Danish shipping-conglomerate Maersk announced plans this month to open a western hemisphere-specific containerized shipping company to better address their customers’ needs in the intra-Americas market. The new shipping company will be called SeaLand, and will build on the company’s proven experience in launching such specialized regional carriers such as MCC Transport in the intra-Asian market, and Seago Line for the intra-Europe market. The new carrier, which will be a wholly-owned subsidiary of A.P. Moller, will officially commence operations at the beginning of 2015.
Craig Mygatt, a Maersk Line veteran who will serve as CEO of the company, told LBC the new line was necessary to deliver better customer service to their clients. “We heard from our customers that they valued Maerk Line services, but they required great service stability and commitment,” said Mygatt. “SeaLand will allow Maersk to be more nimble, more flexible, and deliver better customer service to their client base in the hemisphere,” he said. The new company will feature knowledgeable, local sales, and support personnel in North, South, and Central America, as well as the Caribbean, to better address customers’ specific regional needs. “This move will allow us to do things for our customers that we couldn’t do before,” said Mygatt. The new team will begin work in July of this year.
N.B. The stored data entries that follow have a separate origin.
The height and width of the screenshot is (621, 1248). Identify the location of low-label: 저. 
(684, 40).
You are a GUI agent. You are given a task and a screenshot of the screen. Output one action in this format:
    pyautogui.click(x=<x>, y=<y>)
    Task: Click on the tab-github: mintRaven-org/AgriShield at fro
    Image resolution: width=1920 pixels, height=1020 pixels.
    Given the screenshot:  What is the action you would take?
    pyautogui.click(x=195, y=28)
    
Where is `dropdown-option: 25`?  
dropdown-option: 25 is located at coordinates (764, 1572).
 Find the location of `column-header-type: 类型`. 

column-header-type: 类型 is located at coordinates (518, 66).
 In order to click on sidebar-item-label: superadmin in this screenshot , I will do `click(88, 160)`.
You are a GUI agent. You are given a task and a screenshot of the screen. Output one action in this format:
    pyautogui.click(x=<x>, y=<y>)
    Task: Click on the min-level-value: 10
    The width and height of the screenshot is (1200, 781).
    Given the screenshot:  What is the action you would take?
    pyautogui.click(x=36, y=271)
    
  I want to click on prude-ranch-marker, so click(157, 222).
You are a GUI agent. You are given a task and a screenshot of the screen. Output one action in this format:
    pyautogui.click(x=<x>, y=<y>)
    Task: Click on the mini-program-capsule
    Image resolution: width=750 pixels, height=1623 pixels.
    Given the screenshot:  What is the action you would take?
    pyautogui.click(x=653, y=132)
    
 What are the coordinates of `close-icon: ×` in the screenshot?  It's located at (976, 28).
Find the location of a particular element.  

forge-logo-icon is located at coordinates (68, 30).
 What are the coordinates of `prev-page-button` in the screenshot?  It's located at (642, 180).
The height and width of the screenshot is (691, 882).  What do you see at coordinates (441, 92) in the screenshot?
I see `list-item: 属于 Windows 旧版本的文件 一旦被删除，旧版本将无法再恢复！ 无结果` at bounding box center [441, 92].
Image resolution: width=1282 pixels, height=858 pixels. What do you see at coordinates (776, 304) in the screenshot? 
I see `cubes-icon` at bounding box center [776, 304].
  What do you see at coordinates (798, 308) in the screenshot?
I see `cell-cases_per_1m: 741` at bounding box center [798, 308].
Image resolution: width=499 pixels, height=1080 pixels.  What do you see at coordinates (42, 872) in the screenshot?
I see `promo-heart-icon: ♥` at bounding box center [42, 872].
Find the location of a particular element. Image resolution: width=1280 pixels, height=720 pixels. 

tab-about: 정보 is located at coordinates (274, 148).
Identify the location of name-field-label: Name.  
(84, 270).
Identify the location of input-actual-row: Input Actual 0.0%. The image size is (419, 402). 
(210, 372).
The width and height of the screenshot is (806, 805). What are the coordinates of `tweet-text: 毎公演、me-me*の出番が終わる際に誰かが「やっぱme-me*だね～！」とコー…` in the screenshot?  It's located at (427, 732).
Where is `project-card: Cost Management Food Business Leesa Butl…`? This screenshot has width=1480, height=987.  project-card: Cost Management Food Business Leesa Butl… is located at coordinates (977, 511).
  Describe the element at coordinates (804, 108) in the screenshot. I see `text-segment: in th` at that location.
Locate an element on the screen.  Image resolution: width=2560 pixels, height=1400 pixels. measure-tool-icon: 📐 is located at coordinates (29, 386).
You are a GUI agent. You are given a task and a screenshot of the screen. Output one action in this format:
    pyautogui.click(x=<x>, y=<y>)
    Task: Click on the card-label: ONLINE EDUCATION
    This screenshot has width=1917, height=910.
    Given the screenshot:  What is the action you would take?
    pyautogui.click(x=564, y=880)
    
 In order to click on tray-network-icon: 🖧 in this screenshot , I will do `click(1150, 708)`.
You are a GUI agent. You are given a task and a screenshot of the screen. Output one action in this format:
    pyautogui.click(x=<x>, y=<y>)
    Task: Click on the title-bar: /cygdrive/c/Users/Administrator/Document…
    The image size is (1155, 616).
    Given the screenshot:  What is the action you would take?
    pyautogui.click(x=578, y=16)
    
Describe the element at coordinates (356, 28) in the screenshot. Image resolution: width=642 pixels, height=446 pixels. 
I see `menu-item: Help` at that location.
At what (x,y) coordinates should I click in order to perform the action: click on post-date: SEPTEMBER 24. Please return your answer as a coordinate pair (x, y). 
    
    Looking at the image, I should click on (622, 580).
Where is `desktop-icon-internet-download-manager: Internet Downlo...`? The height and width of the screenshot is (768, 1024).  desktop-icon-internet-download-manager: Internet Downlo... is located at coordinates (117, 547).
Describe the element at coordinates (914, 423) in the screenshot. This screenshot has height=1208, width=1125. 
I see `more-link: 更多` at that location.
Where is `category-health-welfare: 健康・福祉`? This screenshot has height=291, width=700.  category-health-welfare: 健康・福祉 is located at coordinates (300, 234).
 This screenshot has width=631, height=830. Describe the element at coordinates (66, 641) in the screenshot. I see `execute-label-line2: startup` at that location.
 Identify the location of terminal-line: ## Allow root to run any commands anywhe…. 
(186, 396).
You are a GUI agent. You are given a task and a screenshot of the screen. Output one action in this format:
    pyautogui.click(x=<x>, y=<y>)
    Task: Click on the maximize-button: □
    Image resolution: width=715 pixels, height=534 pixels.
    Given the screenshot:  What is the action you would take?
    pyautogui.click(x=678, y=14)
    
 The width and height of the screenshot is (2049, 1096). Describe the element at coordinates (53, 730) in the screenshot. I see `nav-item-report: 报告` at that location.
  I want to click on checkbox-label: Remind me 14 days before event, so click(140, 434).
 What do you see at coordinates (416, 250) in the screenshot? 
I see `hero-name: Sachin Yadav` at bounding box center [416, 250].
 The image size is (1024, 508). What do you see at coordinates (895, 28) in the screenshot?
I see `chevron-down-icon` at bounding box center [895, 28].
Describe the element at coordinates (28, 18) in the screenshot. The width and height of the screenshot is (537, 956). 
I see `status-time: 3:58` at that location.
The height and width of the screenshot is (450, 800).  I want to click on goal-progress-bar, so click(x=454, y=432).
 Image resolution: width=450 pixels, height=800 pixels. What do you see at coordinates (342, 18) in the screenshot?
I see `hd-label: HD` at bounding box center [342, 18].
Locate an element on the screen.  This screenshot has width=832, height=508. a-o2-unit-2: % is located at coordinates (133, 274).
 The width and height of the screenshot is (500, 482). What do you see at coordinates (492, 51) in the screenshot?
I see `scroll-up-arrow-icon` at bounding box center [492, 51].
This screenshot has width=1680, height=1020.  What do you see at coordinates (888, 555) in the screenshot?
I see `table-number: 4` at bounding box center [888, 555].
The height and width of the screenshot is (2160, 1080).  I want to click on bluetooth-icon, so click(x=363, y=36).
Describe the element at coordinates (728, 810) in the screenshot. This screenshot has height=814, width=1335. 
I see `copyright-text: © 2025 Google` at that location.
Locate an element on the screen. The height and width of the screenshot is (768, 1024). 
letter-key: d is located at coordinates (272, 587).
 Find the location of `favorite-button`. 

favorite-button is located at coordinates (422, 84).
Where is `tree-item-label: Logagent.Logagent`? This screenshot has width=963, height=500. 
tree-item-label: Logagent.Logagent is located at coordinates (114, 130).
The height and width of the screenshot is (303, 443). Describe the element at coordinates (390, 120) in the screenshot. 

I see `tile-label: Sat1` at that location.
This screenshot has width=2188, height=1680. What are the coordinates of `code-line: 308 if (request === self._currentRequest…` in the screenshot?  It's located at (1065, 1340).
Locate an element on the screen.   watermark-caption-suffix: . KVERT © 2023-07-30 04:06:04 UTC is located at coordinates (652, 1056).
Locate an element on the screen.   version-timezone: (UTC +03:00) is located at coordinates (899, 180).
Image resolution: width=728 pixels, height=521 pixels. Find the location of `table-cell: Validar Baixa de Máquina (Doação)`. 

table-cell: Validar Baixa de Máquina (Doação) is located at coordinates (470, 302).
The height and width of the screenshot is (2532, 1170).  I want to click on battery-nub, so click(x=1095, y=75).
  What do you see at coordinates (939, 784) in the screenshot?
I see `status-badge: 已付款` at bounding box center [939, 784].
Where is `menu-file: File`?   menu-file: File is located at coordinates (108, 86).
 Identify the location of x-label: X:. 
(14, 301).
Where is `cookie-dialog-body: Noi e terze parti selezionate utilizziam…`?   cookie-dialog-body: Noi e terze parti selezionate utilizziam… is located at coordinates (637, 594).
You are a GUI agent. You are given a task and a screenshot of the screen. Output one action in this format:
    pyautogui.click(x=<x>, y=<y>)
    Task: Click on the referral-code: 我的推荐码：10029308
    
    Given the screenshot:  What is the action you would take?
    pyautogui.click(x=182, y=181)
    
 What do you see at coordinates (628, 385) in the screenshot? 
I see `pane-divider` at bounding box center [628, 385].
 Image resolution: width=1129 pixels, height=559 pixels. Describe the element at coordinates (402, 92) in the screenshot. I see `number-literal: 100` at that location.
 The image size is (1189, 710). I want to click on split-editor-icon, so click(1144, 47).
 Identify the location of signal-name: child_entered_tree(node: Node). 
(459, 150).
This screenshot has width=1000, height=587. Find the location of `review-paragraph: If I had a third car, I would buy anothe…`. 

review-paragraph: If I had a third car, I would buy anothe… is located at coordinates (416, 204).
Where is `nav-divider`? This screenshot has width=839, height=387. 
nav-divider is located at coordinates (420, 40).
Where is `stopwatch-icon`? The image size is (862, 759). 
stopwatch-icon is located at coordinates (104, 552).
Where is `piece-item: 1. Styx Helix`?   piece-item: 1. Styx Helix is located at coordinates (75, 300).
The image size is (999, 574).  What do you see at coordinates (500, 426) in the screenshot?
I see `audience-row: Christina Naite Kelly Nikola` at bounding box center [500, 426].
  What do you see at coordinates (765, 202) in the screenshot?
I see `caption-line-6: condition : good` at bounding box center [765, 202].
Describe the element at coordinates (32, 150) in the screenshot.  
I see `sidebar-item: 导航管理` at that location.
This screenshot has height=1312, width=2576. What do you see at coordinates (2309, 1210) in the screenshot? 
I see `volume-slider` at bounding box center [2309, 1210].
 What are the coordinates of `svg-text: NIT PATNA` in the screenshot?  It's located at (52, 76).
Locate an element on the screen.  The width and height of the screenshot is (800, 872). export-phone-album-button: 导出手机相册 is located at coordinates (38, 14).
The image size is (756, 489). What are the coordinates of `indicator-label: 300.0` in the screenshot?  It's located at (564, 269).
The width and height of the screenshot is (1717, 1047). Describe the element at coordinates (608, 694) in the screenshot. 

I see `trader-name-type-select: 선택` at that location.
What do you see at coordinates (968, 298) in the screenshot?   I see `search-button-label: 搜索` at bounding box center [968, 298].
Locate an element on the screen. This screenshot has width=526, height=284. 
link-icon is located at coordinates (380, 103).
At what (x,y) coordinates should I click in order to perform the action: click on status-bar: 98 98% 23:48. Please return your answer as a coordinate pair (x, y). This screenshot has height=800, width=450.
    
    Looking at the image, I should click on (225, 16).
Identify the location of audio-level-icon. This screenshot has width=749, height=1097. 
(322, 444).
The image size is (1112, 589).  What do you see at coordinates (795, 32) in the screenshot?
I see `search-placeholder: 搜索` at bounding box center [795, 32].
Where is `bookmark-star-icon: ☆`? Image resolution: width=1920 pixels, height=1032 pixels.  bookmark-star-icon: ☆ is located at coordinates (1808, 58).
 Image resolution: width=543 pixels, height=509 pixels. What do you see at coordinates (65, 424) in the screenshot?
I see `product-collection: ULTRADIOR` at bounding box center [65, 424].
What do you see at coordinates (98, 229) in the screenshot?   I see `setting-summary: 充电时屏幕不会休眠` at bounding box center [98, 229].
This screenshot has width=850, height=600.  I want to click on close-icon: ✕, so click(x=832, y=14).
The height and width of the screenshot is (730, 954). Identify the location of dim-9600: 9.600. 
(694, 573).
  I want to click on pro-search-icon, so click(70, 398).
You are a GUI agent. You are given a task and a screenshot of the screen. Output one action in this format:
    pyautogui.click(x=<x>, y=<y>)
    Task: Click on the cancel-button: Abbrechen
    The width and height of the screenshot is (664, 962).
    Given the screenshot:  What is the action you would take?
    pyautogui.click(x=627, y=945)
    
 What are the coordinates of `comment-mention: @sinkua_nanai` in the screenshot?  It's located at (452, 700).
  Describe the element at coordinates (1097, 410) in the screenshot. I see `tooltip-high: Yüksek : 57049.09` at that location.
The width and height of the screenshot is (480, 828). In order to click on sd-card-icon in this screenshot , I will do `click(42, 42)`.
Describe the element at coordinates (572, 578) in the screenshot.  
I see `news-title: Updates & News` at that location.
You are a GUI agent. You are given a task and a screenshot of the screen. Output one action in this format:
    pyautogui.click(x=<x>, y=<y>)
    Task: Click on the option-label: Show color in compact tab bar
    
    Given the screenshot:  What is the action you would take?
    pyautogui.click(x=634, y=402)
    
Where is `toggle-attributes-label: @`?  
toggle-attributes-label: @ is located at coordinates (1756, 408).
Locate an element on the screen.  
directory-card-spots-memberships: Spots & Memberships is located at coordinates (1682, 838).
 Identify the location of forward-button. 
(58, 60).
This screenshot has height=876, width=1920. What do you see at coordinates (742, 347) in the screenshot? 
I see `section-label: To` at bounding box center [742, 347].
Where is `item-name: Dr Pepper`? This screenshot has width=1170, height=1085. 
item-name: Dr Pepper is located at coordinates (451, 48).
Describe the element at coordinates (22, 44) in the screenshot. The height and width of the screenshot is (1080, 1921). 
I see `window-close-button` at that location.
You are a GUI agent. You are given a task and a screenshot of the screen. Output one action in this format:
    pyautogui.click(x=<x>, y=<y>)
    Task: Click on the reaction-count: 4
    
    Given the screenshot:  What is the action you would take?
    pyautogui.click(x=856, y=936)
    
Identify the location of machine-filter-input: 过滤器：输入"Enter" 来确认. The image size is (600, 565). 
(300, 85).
“This transition doesn’t take place with a magic wand – it’s been a long time in the making,” he added. “Customers shouldn’t expect any hiccups as we transition to the new carrier.”
Mygatt highlights that the foundation of Maersk’s service in the Americas are small businesses, which ship in smaller volumes. “Our current east-west service are not nimble enough to address this trade, which highlights the importance of developing a specific north-south line,” said Mygatt.
Maersk experienced growth of 4.3 percent in the Americas last year, faster than the company’s overall global growth. For 2014, the company expects to see that number climb to 6 percent. The company faces a number of tailwinds in facilitating further growth in the region in the near future. “Increasingly companies are nearsourcing to the Americas – especially as an alternative to China, where wages are on the rise,” said Mygatt. “Companies want to get products made closer to where they sell. This plus the expansion of the Panama Canal are trends we have our eyes on.”
Mygatt is optimistic about the change. “This line will build successfully on Maersk’s other regional experience to bring our customers in the region a better shipping company, he said.” These sentiments were echoed by Maersk Line’s CEO for Latin America and the Caribbean Robert van Trooijen, who said “This new Intra-Americas commitment will meet the needs of Latin American customers that ask for local, customer specialists that are empowered to act quickly and respond to changes in the market. We have a long history in this region that will set the foundation for future growth.”